# Firearm transfer Alabama?



## PompNewbie

Anyone know the process for this? I called Mikes Gun shop and they told me that since a AL resident can legally purchase a gun in thier store and drive home with it.. that a transfer through a FFL is not required.. I have called the Local ATF office but had to leave a msg.
Can any FFL's confirm this?
This is for a long gun
Thanks


----------



## collectorden

It's a confusing issue, but the way I understand it, you can buy a non-handgun in person from a florida FFL, but not from an individual.

Q: To whom may an unlicensed person transfer firearms under the GCA?A person may sell a firearm to an unlicensed resident of his State, if he does not know or have reasonable cause to believe the person is prohibited from receiving or possessing firearms under Federal law. A person may loan or rent a firearm to a resident of any State for temporary use for lawful sporting purposes, if he does not know or have reasonable cause to believe the person is prohibited from receiving or possessing firearms under Federal law. A person may sell or transfer a firearm to a licensee in any State. However, a firearm other than a curio or relic may not be transferred interstate to a licensed collector.
[18 U.S.C. 922(a)(3) and (5), 922(d), 27 CFR 478.29 and 478.30]


Q: From whom may an unlicensed person acquire a firearm under the GCA?A person may only acquire a firearm within the person’s own State, except that he or she may purchase or otherwise acquire a rifle or shotgun, in person, at a licensee’s premises in any State, provided the sale complies with State laws applicable in the State of sale and the State where the purchaser resides. A person may borrow or rent a firearm in any State for temporary use for lawful sporting purposes.
[18 U.S.C. 922(a)(3) and (5), 922(b)(3), 27 CFR 478.29 and 478.30]
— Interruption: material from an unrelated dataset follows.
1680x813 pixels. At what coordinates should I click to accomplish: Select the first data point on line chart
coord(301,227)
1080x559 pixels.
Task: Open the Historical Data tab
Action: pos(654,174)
I checked with Styx river range at one time and they said they do transfers from FL residents to AL residents.


----------



## user207

PompNewbie said:


> Anyone know the process for this? I called Mikes Gun shop and they told me that since a AL resident can legally purchase a gun in thier store and drive home with it.. that a transfer through a FFL is not required.. I have called the Local ATF office but had to leave a msg.
> Can any FFL's confirm this?
> This is for a long gun
> Thanks


An Alabama resident can purchase a long gun from a Florida store, and drive home with it. It is perfectly legal. Hand guns "no"


----------



## collectorden

Tim Barry ( BAYWATCH TOWERS ) said:


> An Alabama resident can purchase a long gun from a Florida store, and drive home with it. It is perfectly legal. Hand guns "no"


But the question is, can an Al resident buy a long gun from an individual in FL.


----------



## FrankwT

PompNewbie said:


> Anyone know the process for this? I called Mikes Gun shop and they told me that since a AL resident can legally purchase a gun in thier store and drive home with it.. that a transfer through a FFL is not required.. I have called the Local ATF office but had to leave a msg.
> Can any FFL's confirm this?
> This is for a long gun
> Thanks



They are right, when buying from a licensed store. An individual has to ship the gun to an FFL in AL is my understanding.


----------



## bobinbusan

But the question is, can an Al resident buy a long gun from an individual in FL. 

FTF = YES , what are your concerns? You got concerns then get a FFL to log it in FL. & then transfer it to you if you want a clear paper trail and owner ship of the weapon tracked back to you and away from the person you bought it from:whistling:

It's your dime, be cool and it is workable.

This is for a long gun only


----------



## PompNewbie

Per ATF (yes i called them) all firearms being sold across state lines are subject to transfer through FFL


----------



## Gravity3694

PompNewbie said:


> Per ATF (yes i called them) all firearms being sold across state lines are subject to transfer through FFL


Yep.

http://www.atf.gov/firearms/faq/unlicensed-persons.html#gca-unlicensed-transfer


----------



## bigbulls

If you are buying a long gun in Florida from a licensed dealer then you can take the gun home with you if your state does not prohibit you from purchasing from a dealer across state lines or outside of bordering states. Some states restrict you to buying within their borders or bordering states and some states do not have this restriction.

If you are buying a handgun from a licensed dealer in Florida then you must have that dealer ship the handgun to a licensed dealer in your state of residence. I know it dumb as shit but that's politicians for you.

Any firearm (hand gun or long gun) that is to be transferred between two private individuals across state lines must be shipped or delivered to a licensed dealer in your state of residence. This would require the purchaser to be 18 years of age for a long gun and 21 years of age for a hand gun. Again, dumb as shit but.........

If you are transferring a firearm privately within your states boundaries then no dealer need be involved, even if shipping to another part of the state (Pensacola to Tampa for example). Check with your states laws but in Florida this would only require the person receiving the firearm to be 18 years of age regardless if it were a hand gun or a long gun.


----------